Dr Xiaoyu Xiong
Telephone: 01392 725358
Extension: (Streatham) 5358
Xiaoyu is a Postdoctoral Research Fellow in the Department of Mathematics and Statistics at the University of Exeter. Her research interests focus on using statistical and machine learning models as a tool for solving problems in the real world, such as making better decisions under uncertainty or answering questions about processes we have data for, whilst taking account of the accuracy, efficiency and scalability of the models. She specialises in Gaussian processes (GPs) modelling, uncertainty quantification (UQ) and their applications.
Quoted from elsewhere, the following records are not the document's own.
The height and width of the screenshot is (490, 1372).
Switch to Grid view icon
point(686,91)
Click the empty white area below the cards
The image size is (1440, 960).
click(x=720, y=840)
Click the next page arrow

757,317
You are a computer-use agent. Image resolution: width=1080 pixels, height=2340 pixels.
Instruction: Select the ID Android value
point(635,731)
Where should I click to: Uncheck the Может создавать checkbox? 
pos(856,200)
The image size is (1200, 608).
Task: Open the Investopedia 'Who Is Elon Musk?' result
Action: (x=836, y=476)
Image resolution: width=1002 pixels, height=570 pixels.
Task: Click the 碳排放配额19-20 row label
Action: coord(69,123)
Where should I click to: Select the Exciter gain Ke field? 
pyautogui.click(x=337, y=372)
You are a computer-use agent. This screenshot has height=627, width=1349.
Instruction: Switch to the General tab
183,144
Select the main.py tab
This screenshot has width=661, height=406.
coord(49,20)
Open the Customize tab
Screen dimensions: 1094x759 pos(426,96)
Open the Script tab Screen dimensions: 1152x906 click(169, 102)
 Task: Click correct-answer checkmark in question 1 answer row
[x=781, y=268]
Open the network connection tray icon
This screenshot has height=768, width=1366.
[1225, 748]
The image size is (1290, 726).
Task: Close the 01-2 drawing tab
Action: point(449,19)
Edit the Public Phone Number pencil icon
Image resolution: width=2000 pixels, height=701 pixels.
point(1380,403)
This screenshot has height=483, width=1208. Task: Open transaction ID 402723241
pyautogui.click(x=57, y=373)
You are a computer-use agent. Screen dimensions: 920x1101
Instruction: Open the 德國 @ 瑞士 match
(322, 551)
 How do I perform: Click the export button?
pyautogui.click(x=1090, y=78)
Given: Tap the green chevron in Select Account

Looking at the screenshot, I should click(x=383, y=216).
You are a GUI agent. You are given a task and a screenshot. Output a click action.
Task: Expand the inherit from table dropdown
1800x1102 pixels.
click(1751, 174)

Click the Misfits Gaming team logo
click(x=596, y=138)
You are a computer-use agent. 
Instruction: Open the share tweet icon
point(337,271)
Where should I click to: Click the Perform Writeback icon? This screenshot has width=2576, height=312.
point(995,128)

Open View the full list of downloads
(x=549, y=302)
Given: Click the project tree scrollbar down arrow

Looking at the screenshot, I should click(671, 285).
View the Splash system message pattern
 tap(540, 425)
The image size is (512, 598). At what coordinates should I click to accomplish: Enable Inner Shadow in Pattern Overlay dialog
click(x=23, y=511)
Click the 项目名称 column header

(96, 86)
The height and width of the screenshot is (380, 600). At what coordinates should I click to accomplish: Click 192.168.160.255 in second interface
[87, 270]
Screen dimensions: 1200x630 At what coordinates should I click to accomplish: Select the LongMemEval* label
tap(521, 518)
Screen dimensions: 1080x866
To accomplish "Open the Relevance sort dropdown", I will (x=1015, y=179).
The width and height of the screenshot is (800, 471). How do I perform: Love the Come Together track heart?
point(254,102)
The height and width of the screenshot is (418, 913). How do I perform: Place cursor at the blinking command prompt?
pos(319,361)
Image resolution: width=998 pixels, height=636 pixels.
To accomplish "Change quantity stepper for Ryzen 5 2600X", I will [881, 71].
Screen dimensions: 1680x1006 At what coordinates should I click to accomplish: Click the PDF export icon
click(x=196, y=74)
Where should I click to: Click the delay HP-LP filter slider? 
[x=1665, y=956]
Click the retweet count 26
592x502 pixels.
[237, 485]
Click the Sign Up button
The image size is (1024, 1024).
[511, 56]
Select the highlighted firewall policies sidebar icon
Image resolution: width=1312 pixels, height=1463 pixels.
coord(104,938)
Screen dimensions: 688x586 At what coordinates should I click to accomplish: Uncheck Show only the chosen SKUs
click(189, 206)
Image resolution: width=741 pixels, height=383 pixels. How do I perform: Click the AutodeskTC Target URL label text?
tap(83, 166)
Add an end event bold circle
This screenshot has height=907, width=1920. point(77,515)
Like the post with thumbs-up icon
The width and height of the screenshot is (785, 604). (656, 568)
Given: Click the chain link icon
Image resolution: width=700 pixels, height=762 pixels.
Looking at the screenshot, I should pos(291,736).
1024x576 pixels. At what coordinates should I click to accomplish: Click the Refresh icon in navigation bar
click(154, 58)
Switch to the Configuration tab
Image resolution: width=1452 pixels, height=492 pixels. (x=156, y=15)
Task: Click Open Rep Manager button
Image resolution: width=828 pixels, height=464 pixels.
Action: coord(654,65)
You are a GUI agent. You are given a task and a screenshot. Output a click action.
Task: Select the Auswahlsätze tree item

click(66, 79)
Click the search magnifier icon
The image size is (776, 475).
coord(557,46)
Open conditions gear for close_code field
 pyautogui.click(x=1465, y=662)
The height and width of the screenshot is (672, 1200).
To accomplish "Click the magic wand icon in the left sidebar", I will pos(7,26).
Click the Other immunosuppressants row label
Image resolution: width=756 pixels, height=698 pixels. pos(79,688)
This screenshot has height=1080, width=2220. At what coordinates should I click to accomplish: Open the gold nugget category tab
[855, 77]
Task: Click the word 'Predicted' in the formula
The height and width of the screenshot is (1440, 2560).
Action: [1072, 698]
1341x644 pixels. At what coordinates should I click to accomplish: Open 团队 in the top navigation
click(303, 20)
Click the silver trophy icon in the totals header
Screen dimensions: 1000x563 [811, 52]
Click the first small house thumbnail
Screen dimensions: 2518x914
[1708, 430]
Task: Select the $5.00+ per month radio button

Xiaoyu currently works in a project investigating UQ methods for propagating and quantifying uncertainty in hierarchies of numerical codes. Between Feb 2021 and Oct 2022, she worked in the ‘Uncertainty Quantification for Expensive COVID-19 Simulation Models’ project, where she used GP emulator and history matching to calibrate a high-resolution spatial Covid-19 simulation model in real-time to enable fast high-resolution forecasts of Covid-19 spread with accurate uncertainty in real-time and under policy interventions. Between Dec 2017 and Jan 2021, she worked in the project ‘Big data methods for improving windstorm footprint prediction (BigFoot)’, where she developed data blending frameworks based on GPs for improved wind gust speed prediction accuracy.
Xiaoyu received her PhD in Computing Science (Machine Learning) in 2017 from the University of Glasgow. The topic of her PhD was Adaptive Multiple Importance Sampling for Gaussian processes.